Partire bene. L’Autovalutazione delle scuole tra difficoltà e rischi
sul percorso triennale che dall’AV di scuola porta alla rendicontazione sociale, si gioca una partita importante, strategica, come si usa dire adesso: sia nel senso che permette di cogliere una domanda di ricerca concreta di senso di quello che si fa a scuola e di ciò che impedisce che le cose non vadano per il verso giusto
È difficile dubitare che l’AV, se fatta nel modo giusto e inserita in un processo mirato, può essere un potente fattore di miglioramento delle nostre scuole. E, anche se la fase che il sistema nel suo insieme sta vivendo non sembra ancora presagire disponibilità dietro l’angolo a spiccare il volo, c’è, nei più avveduti tra quanti seguono le vicende scolastiche, la consapevolezza che, sul percorso triennale che dall’AV di scuola porta alla rendicontazione sociale, si giochi una partita importante, strategica, come si usa dire adesso: sia nel senso che permette di cogliere una domanda di ricerca concreta di senso di quello che si fa a scuola e di ciò che impedisce che le cose non vadano per il verso giusto; sia nel senso che il prestigio della scuola e dei suoi operatori dipende sempre più dall’impegno a rendere conto delle sue scelte e dei risultati del suo lavoro.
E senza voler caricare l’attività di AV di attese messianiche, una cosa importante però si può aggiungere sulle opportunità che essa apre anche sul fronte della scuola come organizzazione che apprende la riflessione sulle cose che fa e su come le fa: può diventare occasione non solo per rileggere gli assetti organizzativie ripensare i vari gruppi di aggregazione (Cdc, GdD,…) come luoghi di autoformazione e delle intese cooperative; ma anche per radicare progressivamente l’impegno autoanalitico, entro la cultura organizzativa della singola scuola e entro il lavoro concreto dei suoi operatori[1].E questo richiede che ci si investa sopra le energie di più anni, se si vuole che l’obiettivo sia un radicamento profondo e duraturo.

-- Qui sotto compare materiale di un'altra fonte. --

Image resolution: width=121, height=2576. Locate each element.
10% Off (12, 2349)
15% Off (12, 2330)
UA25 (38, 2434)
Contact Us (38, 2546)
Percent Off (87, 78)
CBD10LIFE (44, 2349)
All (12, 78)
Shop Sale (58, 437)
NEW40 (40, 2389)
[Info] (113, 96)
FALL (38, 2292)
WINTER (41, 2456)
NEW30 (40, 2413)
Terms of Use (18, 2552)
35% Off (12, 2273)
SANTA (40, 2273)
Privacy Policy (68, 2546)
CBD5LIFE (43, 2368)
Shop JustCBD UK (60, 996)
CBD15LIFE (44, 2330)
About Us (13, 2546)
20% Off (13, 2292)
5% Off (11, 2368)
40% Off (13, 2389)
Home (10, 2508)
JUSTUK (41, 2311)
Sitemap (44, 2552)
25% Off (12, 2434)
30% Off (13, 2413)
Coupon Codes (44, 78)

Una operazione grossa quindi a volerla fare bene e con gli strumenti giusti. Che esclude comunque improvvisazione e richiede cura e passione perché si proietta su una più avanzata idea di scuola .
La direttiva. Cosa dice
Due soprattutto mi sembrano i richiami che segnano le direttrici dell’operazione nel documento che la “lancia”. Il primo, che sottolinea come l'idea di fondo in ogni fase della valutazione e fin dal suo avvio è quella di “favorire un coinvolgimento attivo e responsabile delle scuole, fuori da logiche di mero adempimento formale”. Il secondo, che definisce “fondamentali i momenti da dedicare alla ricerca, al confronto e alla condivisione all’interno di ogni realtà scolastica”. E che solo così “l'autovalutazione diventerà lo strumento attraverso cui ogni scuolaindividua i dati significativi, li esplicita, li rappresenta, li argomenta e li collega alla sua organizzazione e al suo contesto”.
Ma perché queste direttrici e lo spirito che le anima sia effettivamente coinvolgente, penso vada assunta come problema la disattenzione che si coglie in giro su questa operazione, lanciata dalla Direttiva ministeriale già dal settembre scorso.
C’è il rischio di partire col piede sbagliato e di fare la fine di tante altre cose, anche interessanti e “strategiche” che, ogni tanto, attraversano come meteore il cielo delle nostre scuole.
Il fatto che se ne parli poco o niente non fa sperare bene.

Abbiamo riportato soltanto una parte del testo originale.